Der Kanzler verwies zudem darauf, dass die Bundesregierung weitere Abschiebeflüge nach Afghanistan für schwerkriminelle Straftäter plane.
Ein Ansinnen, dass den in Afghanistan herrschenden Taliban in die Hände spielt. Sie zeigen sich angesichts des von einem Asylbewerber aus Afghanistan verübten mutmaßlichen Anschlags offen für eine Zusammenarbeit bei Abschiebungen. Dafür wollen die Islamisten jedoch eine konsularische Vertretung in Deutschland. “Wir haben unsere Bereitschaft gezeigt, die konsularischen Dienste für Afghanen in Deutschland wieder aufzunehmen, die alle Aspekte der Migration abdecken”, sagte der Sprecher des Taliban-Außenministeriums, Abdul Kahar Balchi, der Nachrichtenagentur dpa.
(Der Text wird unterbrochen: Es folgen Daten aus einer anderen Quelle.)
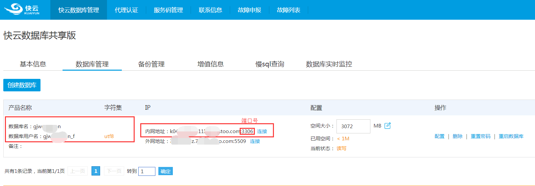
Task: Click 连接 link for 内网地址
Action: [x=262, y=131]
Einen Umweg über Nachbarländer Afghanistans wie Pakistan, wie er bereits in der Vergangenheit von der Bundesregierung erwogen wurde, lehnen die Taliban ab und werten dies als Verstoß gegen die geltenden Konventionen. “Wir sind nicht bereit, irreguläre Verfahren zu akzeptieren, die Afghanistan umgehen und eine Gefahr für unsere nationale Sicherheit darstellen”, betonte Balchi. Die Islamisten sind international isoliert. Seit dem Abzug der NATO-Kräfte aus dem Land, verdichten sich nun die Bedingungen für eine Aufnahme diplomatischer Beziehungen, die beide Seiten im Zuge von Abschiebedebatten mit ihrer nationalen inneren Sicherheit argumentieren.
Dass der Anschlag von München dabei nicht mal zur Grundlage genommen werden kann, ist währenddessen wieder geschickt zur unbeachteten Nebensache gemacht worden, war der Täter schließlich nicht mal Ausreisepflichtig.
Stattdessen wurde der Anschlag wieder einmal zum Anlass für eine allgemeine Verschärfung der Migrationsdebatte genommen, ohne die individuellen Hintergründe der Tat differenziert zu beleuchten und Konsequenzen daraus zu ziehen, die der Gesellschaft tatsächlich dienlich sind und bestehende Spaltung nicht weiter vertiefen.